** start of PROVIDED PASSAGE **

Say what you like about Matt Canavan. At least he’s consistent.
That is, unlike his boss, the Prime Minister, News Corporation, and the Business Council of Australia.
We should be grateful they have finally seen the light, but it’s hard not to go into the back yard and shout at the Moon over their destructive, cynical, stupid, decades of intransigence.
The question now is whether the sudden enthusiasm for deep emission cuts from the Murdoch newspapers and the BCA will give Scott Morrison enough cover to come up with a proper climate change policy, as opposed to a non-policy.
A non-policy would be an announcement that Australia is already on track for a 40 per cent reduction by 2030 and will easily make net zero by 2050, thanks to technology, plus the actions of the states and Australian businesses, for which the Prime Minister will take full credit. Ta da!
Oh, and to compensate for these non-efforts, $250 billion will be handed to the National Party to spend in Queensland and New South Wales so a few of them don’t cross the floor and blow up the Morrison majority of one.
Alternatively, and more optimistically, maybe Scott Morrison really did ask Rupert Murdoch for help when he was in New York, and he’ll use that help – already evident – to announce something that would mean Australia won’t be laughed at in Glasgow.
A proper national climate change policy would be legislation that reduces the baselines of large-scale emitters each year so they have to cut emissions or buy more Australian Carbon Credit Units generated by those who do cut.
Emissions trading already here
The spot price of ACCUs has already spiked to $30 a tonne with a tripling of trading volume in just three months, so emissions trading has already taken off in this country because so many companies are now trying to pacify their increasingly bolshy (on this subject) shareholders.
So much so that the Clean Energy Regulator that runs the ACCU scheme has been running a tender process looking for someone who knows how to run a big and active market. The ASX, among others, is bidding.
So Australia already has an active emissions trading scheme, and it’s getting more active every day.
All the government has to do to have a credible net-zero policy is to tighten it.
Coal-fired power stations have to close, which is the point, and other industrial emitters would have to either capture their carbon, use different technology or buy ACCUs for $30 a tonne, and rising.
Will the government do that? Of course not, at least not now.

** end of PROVIDED PASSAGE **
** start of MATERIAL PROVIDED **

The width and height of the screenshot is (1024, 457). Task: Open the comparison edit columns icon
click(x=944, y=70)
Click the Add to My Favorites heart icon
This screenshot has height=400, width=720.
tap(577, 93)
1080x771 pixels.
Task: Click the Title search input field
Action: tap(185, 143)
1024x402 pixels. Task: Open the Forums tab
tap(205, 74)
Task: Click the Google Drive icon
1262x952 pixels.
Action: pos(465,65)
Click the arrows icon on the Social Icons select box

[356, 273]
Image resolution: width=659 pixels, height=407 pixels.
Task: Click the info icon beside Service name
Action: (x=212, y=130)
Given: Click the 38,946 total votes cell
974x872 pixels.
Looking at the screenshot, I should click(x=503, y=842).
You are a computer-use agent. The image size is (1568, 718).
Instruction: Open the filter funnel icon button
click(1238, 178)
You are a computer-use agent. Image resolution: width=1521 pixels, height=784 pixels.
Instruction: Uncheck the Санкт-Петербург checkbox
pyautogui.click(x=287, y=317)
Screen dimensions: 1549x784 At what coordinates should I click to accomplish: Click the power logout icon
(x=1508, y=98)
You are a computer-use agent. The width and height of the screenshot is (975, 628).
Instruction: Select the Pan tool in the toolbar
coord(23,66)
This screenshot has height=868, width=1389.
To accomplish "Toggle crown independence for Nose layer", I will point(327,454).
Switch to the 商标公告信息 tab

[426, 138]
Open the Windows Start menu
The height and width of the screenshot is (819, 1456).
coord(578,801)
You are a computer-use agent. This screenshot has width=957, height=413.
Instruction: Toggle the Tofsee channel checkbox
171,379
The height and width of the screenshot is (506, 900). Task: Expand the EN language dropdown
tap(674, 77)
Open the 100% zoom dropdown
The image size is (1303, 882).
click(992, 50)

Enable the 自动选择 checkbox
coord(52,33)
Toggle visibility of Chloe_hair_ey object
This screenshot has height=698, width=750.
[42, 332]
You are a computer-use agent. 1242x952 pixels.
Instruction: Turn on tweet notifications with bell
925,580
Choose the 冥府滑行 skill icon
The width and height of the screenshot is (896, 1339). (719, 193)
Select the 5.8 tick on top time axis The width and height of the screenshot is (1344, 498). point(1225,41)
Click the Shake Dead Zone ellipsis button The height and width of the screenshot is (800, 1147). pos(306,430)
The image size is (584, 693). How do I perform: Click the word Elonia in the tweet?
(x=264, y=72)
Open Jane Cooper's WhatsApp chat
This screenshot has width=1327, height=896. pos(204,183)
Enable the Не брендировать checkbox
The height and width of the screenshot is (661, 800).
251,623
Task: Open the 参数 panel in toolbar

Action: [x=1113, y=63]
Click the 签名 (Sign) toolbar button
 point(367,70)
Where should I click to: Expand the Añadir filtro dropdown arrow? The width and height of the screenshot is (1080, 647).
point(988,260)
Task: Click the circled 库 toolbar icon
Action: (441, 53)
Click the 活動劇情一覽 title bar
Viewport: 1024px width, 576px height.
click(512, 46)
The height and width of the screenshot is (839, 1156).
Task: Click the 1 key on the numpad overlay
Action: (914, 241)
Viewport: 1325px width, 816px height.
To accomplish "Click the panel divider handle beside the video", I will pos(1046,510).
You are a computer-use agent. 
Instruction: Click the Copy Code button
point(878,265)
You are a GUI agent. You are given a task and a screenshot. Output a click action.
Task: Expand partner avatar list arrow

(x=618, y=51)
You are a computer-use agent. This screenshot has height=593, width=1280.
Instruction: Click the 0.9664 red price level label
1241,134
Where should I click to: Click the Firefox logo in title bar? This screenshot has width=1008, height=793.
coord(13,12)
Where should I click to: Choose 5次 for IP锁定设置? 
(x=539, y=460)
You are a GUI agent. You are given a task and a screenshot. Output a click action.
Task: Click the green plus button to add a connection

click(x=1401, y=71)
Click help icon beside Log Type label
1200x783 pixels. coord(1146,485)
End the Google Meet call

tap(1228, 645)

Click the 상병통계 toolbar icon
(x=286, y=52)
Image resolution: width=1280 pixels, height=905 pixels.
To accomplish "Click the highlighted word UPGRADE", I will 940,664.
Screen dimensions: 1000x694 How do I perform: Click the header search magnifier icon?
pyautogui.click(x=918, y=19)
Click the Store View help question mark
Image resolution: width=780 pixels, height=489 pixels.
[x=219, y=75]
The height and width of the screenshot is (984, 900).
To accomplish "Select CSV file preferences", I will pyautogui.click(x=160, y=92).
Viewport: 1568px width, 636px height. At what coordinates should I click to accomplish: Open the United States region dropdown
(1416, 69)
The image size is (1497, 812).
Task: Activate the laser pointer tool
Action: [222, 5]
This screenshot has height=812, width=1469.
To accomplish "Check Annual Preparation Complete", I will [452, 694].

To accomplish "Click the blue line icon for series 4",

** end of MATERIAL PROVIDED **

** WHAT TO PRODUCE **
Please carry on the commentary about Australia's climate change policy from where it stops, leaving the data aside.

** WRITTEN ANSWER **
But the Coalition’s pivot on climate change may have only just begun: This week’s position presented to the National Party on Sunday won’t be the last and COP26 in Glasgow won’t be the “last chance saloon” that Prince Charles called it this week.
It took John Howard three years to make the same pivot in 2006, so that he went to the 2007 election with an emissions trading scheme as policy.
But there has been 11 years of frenzied cynicism since Tony Abbott replaced Malcolm Turnbull as leader in 2009, and pro-coal, anti-renewable ideology has become deeply embedded in the Coalition.
By the way, the reason for the pivot this time is the same as it was in 2006: Business pressure.
John Howard was quite open about that but it turned out to be temporary – business groups fell in behind Tony Abbott and the rest of the wreckers in the Coalition.
This time it’s come from a broad groundswell of investors, large and small, pushing the companies they own, and it is obviously permanent.
As Treasurer Josh Frydenberg said in his recent speech to the Australian Industry Group, institutional investors like BlackRock, Fidelity and Vanguard are committing to net zero, and Australia relies on imported capital.
The Treasurer said: “We cannot run the risk that markets falsely assume we are not transitioning … Were we to find ourselves in that position, it would increase the cost of capital and reduce its availability…” (Gotta love that “falsely”).
The same pressure is motivating News Corporation and the members of the BCA but has not yet percolated into the sanctum of the National Party, where Blackrock, Fidelity and Vanguard are someone else’s problem.
Maybe there’s a halfway house between proper policy and non-policy.
Tristan Edis of Green Energy Markets says one idea would be to add a subsidy for household batteries to the Small-scale Renewable Energy Scheme that subsidises rooftop solar.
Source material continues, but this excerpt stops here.